A randomized, double-blind, placebo-controlled, parallel trial was conducted at Walter Reed National Military Medical Center and Syracuse VA Medical Center between December 2013 and November 2017. Veterans and active duty service members with combat-related PTSD (per the Clinician Administered PTSD Scale [CAPS]) who were not responsive to SSRI or SNRI pharmacotherapy were randomized to 8-week augmentation with a starting dose of 100 mg/d of riluzole (n = 36) or placebo (n = 38) and assessed weekly for PTSD symptoms, anxiety, depression, disability, and side effects.
Intent-to-treat analyses (N = 74) of the primary outcome (CAPS for DSM-IV) showed no significant between-group difference in change in overall PTSD symptoms (F = 0.64, P = .422), with a small effect size (d = 0.25). There was clinically significant within-group improvement in overall PTSD symptoms in both groups, with a greater mean (SD) decrease in CAPS score in the riluzole group (-21.1 [18.9]) than in the placebo group (-16.7 [17.2]). Exploratory analyses of PTSD symptom clusters showed significantly greater improvement on hyperarousal symptoms in the riluzole group as measured by the PTSD Checklist-Specific-Subscale D (d = 0.48) and near-significant findings on the CAPS Subscale D. Riluzole augmentation was not superior to placebo on change in depression, anxiety, or disability severity.

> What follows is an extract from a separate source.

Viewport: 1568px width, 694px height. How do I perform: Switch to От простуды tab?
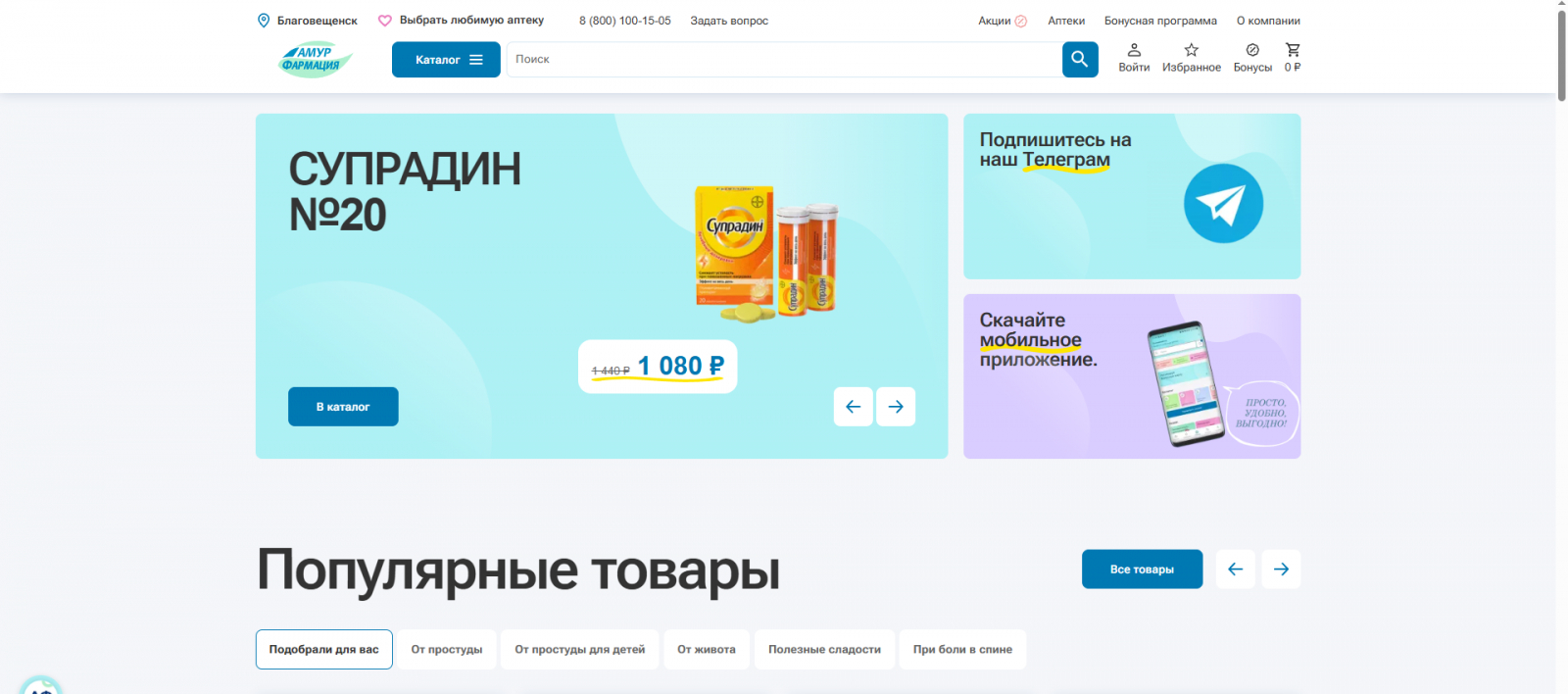pyautogui.click(x=447, y=650)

Although preliminary, the exploratory findings of this study offer some evidence that riluzole augmentation of an SSRI or SNRI may selectively improve PTSD hyperarousal symptoms without changes in overall PTSD symptoms, depression, anxiety, or disability. Additional investigation of the mechanism of the efficacy of riluzole for hyperarousal symptoms is warranted.
ClinicalTrials.gov identifier: NCT02155829.

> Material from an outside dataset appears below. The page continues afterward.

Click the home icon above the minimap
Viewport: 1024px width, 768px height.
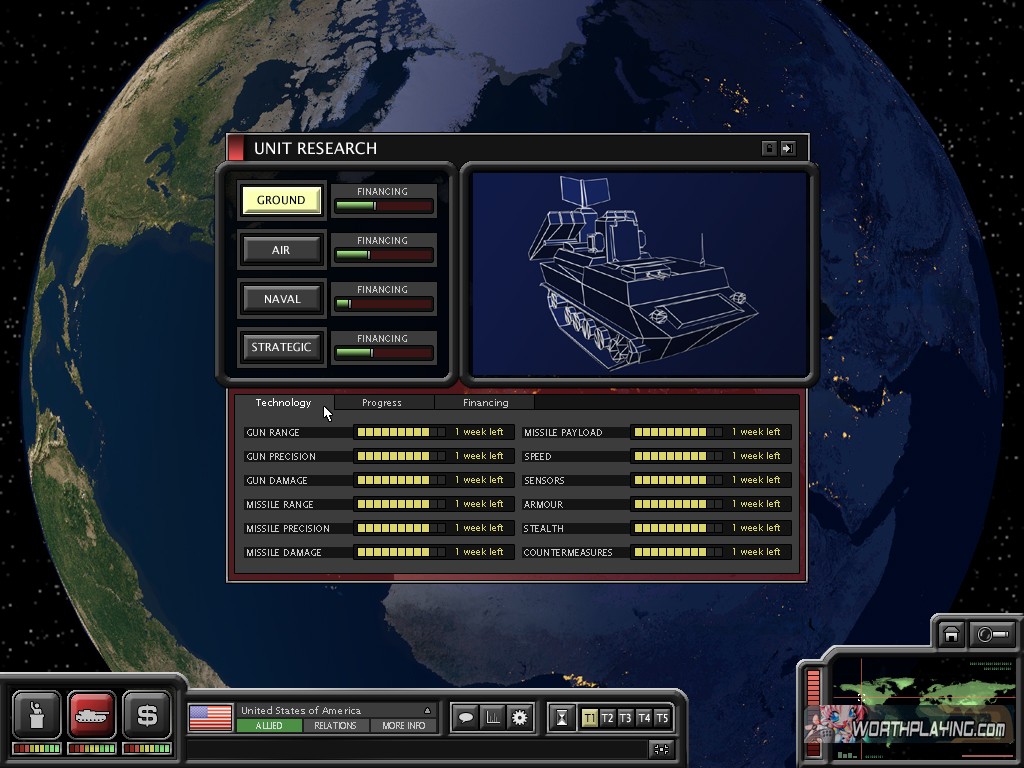tap(951, 634)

目前针对创伤后应激障碍(PTSD)的药物治疗效果有限,因此需要研究新的药物类别。本研究旨在探究在使用选择性 5-羟色胺再摄取抑制剂(SSRIs)或 5-羟色胺去甲肾上腺素再摄取抑制剂(SNRIs)治疗无效的情况下,使用利鲁唑增强谷氨酸能调节对与战斗相关的 PTSD 症状的疗效。
这是一项于 2013 年 12 月至 2017 年 11 月在沃尔特·里德国家军事医学中心和锡拉丘兹退伍军人事务医疗中心进行的随机、双盲、安慰剂对照、平行试验。本研究纳入了对 SSRI 或 SNRI 药物治疗无反应的与战斗相关 PTSD(根据临床医生管理 PTSD 量表[CAPS])的退伍军人和现役军人,他们随机接受 8 周的利鲁唑起始剂量 100mg/d 的增效治疗(n=36)或安慰剂(n=38),每周评估 PTSD 症状、焦虑、抑郁、残疾和副作用。

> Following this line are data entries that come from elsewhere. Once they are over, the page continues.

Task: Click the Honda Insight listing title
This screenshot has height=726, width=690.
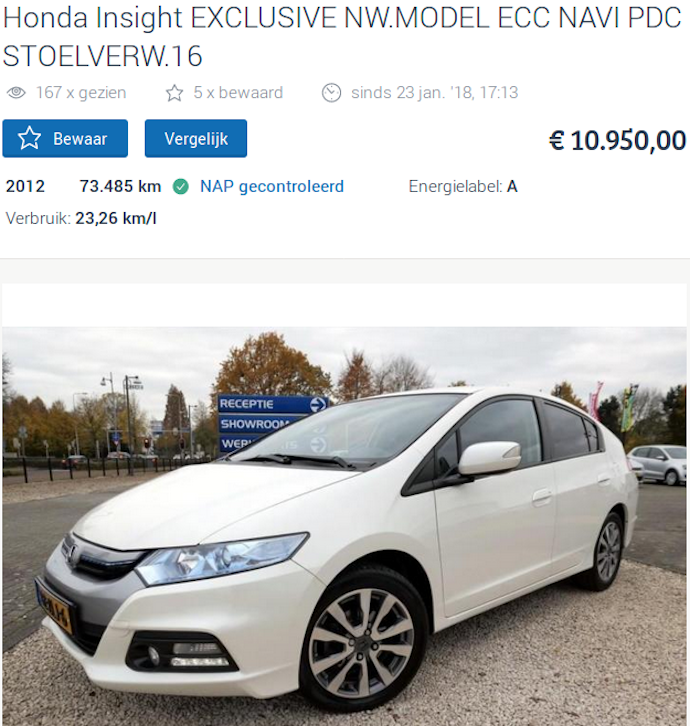Action: tap(342, 37)
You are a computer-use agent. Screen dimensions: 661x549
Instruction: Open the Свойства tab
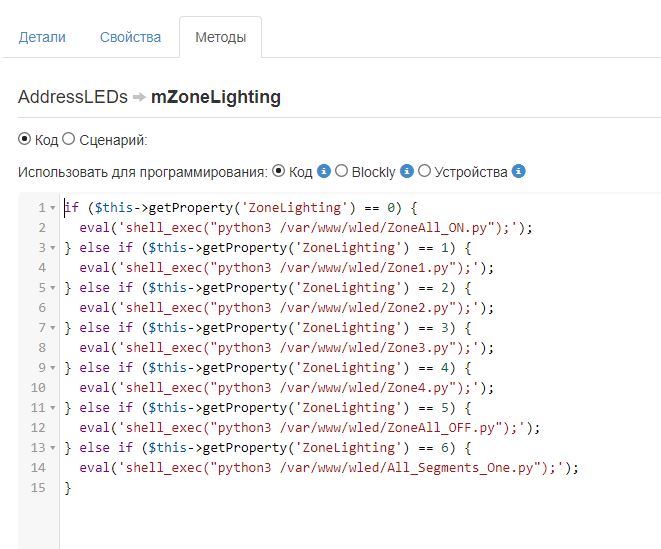coord(130,37)
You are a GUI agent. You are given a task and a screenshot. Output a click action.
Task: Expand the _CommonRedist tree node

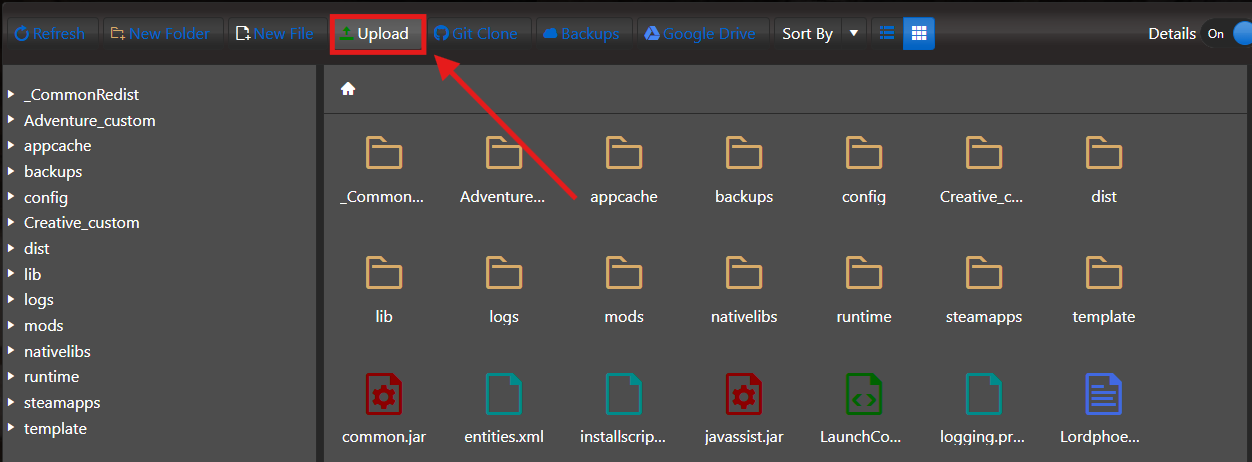10,94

对主要结局(DSM-IV 的 CAPS)进行意向治疗分析(N=74)显示,两组 PTSD 症状的总体变化无显著差异(F=0.64,P=0.422),效应量较小(d=0.25)。两组的 PTSD 症状均有显著的临床改善,利鲁唑组 CAPS 评分的平均(SD)降幅(-21.1[18.9])大于安慰剂组(-16.7[17.2])。对 PTSD 症状群的探索性分析显示,利鲁唑组在 PTSD 清单特异性子量表 D(d=0.48)上的过度唤醒症状有显著改善,CAPS 子量表 D 上的结果接近显著。与安慰剂相比,利鲁唑增效治疗在抑郁、焦虑或残疾严重程度上没有优势。
尽管初步研究,但本研究的探索性发现提供了一些证据,表明利鲁唑增强 SSRI 或 SNRIs 的疗效可能选择性地改善 PTSD 过度唤醒症状,而不改变 PTSD 症状的总体严重程度、抑郁、焦虑或残疾。需要进一步研究利鲁唑治疗过度唤醒症状的疗效机制。
ClinicalTrials.gov 标识符:NCT02155829。